Poster (15W216)

Cronkhite-Canada Syndrome: A case Series in Galway University Hospital

Author(s)

Rahim Khan, G Harkin, P Maheshwari, C Lane, S K Palaniappan, V Byrnes

Introduction

Cronkhite-Canada syndrome (CCS) is a rare, sporadically occurring, non inherited disorder reported for the first time in 1955 by Leonard W. Cronkhite, Jr, and Wilma J. Canada with 2 female patients having gastrointestinal polyps, cutaneous pigmentation, alopecia, and onychodystrophy. Up to 2002 only 475 cases were reported worldwide and of that 75% are from Japan. Diagnosis is clinical and the predominate features are weight loss, malbasorption, edema, diarrhea, nail changes, hair changes and hyper pigmentation of the skin and cataract formation associated with characteristic non-adenomatous polyps. The management is usually supportive as replacement of the electrolytes orally or intravenously, food supplement for malnutrition, steroids for the inflammation of the gut, occasionally surgery for the intestinal obstruction.

Results

Case Reports Case 1: A 48 year old man presented with symptoms of malabsorption, Carpo-pedal spasms, and diarrhoea and weight loss of 16 kg in 2 months. He developed nail changes 3 months ago. Also noticed was thinning of hairs and tendency to fall. Spasms mainly in the thumb and index fingers. No significant background history apart from 30 pack years smoking history.
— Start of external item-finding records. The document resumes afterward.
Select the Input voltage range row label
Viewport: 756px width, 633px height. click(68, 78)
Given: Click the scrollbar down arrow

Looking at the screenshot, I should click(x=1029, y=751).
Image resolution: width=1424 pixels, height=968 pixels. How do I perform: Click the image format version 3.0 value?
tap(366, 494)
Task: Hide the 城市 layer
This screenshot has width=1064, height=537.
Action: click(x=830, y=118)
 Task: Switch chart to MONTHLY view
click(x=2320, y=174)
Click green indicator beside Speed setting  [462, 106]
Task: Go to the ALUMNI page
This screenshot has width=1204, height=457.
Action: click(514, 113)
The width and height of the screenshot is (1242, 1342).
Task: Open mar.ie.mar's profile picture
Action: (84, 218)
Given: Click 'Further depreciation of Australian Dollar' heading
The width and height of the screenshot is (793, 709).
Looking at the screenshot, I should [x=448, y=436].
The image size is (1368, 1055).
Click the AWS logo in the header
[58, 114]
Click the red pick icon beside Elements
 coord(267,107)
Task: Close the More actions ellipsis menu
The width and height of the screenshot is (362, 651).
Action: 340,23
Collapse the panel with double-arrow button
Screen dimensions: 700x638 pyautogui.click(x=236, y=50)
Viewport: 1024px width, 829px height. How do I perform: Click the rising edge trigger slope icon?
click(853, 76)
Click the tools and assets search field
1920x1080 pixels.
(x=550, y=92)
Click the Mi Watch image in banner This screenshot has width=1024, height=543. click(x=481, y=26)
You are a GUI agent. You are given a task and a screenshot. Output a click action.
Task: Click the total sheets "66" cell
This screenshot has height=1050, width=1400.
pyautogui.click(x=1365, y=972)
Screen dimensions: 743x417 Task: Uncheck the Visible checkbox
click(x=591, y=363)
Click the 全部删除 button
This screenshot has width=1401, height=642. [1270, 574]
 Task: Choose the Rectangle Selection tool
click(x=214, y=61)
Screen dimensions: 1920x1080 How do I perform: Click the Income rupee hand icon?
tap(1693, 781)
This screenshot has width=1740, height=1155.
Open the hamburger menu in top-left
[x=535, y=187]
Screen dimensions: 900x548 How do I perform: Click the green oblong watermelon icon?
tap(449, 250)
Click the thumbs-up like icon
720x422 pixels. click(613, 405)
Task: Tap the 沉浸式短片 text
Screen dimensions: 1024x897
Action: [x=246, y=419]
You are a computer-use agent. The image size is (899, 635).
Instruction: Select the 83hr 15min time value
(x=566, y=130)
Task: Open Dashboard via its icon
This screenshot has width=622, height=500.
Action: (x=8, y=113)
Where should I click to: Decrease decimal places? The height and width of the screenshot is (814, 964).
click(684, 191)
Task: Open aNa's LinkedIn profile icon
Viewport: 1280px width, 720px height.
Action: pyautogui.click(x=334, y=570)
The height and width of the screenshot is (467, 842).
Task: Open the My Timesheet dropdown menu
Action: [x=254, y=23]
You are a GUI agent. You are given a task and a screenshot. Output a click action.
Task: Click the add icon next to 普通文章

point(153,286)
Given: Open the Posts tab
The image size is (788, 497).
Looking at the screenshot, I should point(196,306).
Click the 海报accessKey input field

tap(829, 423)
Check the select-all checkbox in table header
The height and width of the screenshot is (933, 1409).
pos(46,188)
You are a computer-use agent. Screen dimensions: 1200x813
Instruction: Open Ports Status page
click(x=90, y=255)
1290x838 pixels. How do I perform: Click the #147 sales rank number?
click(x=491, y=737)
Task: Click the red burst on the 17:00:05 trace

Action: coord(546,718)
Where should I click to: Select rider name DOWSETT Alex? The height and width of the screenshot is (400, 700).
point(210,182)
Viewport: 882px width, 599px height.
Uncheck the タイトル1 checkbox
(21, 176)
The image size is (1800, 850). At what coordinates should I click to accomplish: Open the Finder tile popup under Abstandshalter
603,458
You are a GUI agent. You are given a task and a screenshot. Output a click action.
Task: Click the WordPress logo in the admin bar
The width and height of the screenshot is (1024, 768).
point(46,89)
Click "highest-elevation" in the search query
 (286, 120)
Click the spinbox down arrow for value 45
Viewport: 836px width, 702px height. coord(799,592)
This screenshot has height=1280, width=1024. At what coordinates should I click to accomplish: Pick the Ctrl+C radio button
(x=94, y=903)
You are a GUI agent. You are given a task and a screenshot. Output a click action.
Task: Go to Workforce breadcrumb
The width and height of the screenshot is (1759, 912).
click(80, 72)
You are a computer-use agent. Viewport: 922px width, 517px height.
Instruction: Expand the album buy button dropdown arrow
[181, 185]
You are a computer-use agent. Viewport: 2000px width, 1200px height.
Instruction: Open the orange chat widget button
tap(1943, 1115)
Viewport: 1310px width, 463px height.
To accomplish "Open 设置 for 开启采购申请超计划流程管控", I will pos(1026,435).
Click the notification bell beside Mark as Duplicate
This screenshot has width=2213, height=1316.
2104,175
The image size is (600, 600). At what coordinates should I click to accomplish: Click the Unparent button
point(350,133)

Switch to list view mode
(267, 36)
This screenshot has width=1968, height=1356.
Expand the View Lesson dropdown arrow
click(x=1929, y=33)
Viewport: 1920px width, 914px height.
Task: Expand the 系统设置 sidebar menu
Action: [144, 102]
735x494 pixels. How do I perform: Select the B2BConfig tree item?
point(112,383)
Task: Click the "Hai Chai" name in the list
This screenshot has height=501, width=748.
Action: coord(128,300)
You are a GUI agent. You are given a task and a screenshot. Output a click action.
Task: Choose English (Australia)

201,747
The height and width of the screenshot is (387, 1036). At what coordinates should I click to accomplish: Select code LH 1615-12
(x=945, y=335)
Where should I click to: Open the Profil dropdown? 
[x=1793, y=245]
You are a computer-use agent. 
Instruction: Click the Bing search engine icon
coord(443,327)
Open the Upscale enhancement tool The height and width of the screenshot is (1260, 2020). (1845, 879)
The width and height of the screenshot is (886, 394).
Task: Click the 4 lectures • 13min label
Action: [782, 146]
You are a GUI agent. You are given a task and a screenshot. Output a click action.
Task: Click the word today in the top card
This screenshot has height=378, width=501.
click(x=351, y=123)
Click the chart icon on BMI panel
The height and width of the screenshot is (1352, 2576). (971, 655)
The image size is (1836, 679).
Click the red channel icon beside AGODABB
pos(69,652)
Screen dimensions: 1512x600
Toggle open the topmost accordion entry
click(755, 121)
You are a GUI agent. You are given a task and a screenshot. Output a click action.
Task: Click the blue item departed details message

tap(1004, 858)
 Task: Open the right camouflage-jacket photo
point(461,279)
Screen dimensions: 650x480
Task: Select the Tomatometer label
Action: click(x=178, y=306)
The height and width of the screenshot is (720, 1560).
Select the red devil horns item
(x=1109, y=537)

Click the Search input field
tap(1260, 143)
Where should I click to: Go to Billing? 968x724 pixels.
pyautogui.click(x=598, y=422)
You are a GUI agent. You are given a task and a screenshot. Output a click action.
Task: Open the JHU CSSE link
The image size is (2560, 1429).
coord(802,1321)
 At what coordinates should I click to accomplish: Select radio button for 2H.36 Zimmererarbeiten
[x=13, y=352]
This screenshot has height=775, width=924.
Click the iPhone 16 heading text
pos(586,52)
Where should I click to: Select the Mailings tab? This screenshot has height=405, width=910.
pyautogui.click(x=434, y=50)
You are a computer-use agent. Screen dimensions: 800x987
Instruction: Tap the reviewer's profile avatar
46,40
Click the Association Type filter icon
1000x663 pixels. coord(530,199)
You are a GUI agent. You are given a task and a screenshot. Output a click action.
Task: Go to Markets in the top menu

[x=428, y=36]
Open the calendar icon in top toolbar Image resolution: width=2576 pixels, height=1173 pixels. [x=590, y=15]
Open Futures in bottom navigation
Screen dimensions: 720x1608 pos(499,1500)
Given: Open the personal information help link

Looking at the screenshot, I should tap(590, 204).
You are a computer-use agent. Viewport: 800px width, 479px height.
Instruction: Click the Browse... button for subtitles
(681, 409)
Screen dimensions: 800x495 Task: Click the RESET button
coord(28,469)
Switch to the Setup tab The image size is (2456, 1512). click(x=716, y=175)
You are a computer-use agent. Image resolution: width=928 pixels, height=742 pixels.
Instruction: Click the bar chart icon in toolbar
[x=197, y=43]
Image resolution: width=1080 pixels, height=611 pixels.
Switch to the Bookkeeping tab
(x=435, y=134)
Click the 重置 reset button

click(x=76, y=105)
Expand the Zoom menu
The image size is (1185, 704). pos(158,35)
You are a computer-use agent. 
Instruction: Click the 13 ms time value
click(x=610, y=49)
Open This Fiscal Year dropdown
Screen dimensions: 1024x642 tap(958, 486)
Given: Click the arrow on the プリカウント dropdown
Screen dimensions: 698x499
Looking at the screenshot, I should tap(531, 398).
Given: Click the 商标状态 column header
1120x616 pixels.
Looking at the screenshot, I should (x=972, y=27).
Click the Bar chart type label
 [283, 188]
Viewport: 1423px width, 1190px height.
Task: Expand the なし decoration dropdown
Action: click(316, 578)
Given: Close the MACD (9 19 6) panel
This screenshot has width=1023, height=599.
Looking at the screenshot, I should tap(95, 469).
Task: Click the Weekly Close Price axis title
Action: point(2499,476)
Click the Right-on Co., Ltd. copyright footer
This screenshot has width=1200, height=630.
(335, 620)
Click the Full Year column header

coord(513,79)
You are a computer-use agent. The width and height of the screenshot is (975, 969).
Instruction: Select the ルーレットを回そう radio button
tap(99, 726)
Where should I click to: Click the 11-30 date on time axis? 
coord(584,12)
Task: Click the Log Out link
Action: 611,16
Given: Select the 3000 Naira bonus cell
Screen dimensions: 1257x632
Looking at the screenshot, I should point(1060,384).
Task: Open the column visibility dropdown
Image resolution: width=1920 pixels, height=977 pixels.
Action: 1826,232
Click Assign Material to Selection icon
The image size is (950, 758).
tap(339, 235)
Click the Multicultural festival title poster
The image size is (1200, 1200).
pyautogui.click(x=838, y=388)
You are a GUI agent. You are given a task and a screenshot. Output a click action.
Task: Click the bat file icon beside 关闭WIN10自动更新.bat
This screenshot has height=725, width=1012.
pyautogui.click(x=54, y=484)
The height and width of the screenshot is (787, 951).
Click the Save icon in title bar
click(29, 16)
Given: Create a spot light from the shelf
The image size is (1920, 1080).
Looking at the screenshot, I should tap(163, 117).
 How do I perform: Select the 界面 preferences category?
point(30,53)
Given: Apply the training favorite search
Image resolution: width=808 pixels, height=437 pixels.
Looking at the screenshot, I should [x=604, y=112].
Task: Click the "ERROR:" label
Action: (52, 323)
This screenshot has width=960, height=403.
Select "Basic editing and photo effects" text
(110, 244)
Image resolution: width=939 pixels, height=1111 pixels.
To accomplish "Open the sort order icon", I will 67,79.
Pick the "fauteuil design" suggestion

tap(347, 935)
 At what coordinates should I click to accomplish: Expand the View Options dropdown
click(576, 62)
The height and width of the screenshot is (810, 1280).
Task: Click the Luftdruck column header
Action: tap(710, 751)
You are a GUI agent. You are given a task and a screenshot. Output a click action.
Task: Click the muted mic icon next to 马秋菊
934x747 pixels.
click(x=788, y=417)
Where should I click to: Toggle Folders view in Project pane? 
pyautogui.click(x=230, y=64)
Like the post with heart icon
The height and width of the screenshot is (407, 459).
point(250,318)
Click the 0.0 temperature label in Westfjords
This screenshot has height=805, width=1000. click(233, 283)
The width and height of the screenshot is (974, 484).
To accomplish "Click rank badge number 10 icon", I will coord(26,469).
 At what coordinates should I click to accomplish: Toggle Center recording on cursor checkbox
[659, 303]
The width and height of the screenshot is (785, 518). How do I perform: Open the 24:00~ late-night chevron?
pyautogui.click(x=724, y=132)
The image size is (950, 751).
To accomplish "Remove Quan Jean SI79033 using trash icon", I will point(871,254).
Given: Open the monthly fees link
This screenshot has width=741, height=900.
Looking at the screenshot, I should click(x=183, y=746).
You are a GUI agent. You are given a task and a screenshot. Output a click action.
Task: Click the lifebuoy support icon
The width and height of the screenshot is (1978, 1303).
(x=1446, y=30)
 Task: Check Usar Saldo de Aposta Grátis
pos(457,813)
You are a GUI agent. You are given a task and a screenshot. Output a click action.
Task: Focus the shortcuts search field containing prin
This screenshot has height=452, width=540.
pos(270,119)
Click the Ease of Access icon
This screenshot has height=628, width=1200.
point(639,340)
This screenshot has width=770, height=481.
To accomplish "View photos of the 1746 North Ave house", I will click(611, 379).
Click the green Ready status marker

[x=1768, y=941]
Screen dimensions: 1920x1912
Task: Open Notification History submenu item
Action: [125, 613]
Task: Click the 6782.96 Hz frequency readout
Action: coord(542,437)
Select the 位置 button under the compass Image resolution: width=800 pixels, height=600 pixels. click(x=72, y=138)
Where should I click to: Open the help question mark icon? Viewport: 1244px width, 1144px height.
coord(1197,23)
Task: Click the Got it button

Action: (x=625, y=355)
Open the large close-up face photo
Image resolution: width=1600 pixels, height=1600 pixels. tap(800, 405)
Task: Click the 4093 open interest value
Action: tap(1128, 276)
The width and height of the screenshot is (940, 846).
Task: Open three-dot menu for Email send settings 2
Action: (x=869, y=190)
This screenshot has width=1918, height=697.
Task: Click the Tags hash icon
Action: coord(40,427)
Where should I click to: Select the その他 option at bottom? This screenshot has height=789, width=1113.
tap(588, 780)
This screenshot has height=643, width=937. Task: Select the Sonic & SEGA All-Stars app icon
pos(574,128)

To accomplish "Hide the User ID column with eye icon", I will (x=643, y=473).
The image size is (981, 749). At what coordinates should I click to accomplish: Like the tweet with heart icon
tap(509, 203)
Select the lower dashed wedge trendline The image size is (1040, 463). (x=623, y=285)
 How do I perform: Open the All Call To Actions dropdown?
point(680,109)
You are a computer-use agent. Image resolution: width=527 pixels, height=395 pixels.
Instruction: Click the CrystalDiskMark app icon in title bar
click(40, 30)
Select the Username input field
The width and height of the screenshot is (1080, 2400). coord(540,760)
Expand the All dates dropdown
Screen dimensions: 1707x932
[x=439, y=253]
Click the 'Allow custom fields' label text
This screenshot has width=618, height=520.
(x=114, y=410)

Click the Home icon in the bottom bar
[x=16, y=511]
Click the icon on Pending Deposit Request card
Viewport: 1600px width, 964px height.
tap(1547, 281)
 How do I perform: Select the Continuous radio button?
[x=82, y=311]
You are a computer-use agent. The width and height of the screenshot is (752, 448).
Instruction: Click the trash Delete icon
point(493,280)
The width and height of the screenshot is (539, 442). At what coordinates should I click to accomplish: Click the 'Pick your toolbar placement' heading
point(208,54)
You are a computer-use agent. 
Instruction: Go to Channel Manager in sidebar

On examination she has bilateral pitting pedal oedema, positive trousseaus sign onychoschizia, hyper-pigmented spots on skin. Blood tests were normal apart from hypocalcaemia, Phosphate 1.0. PTH of 121. GI endoscopy showed diffuse polyposis throughout his GI tract confirmed as non-adenomatous polyposis on histology consistent with CCS. He was being followed up in the hospital regularly for electrolytes replacement and after two years he was admitted with overwhelming sepsis and significant electrolytes imbalance which he could not survive eventually. Case 2: A 45 year old Spanish lady who presented with intermittent loose stools 4-6 per day and anaemia. She had right hemicolectomy for bowel cancer at the age 29 years, carpal tunnel syndrome, cervical glandular intraepithelial neoplasia, and multiple polyps on previous colonoscopies. Multiple upper and lower GI endoscopies revealed hyperplastic and inflammatory polyps consistent with the diagnosis of CCS. She is being followed up regularly in GI outpatients.

Conclusions

CCS is very rare disorder but there are cases present, one need to be vigilant while investigating for weight loss, malabsorption and skin changes. In our cases, first case has classical features of CCS and the second case had bowel cancer at an early age but common feature in both the cases was malabsorption.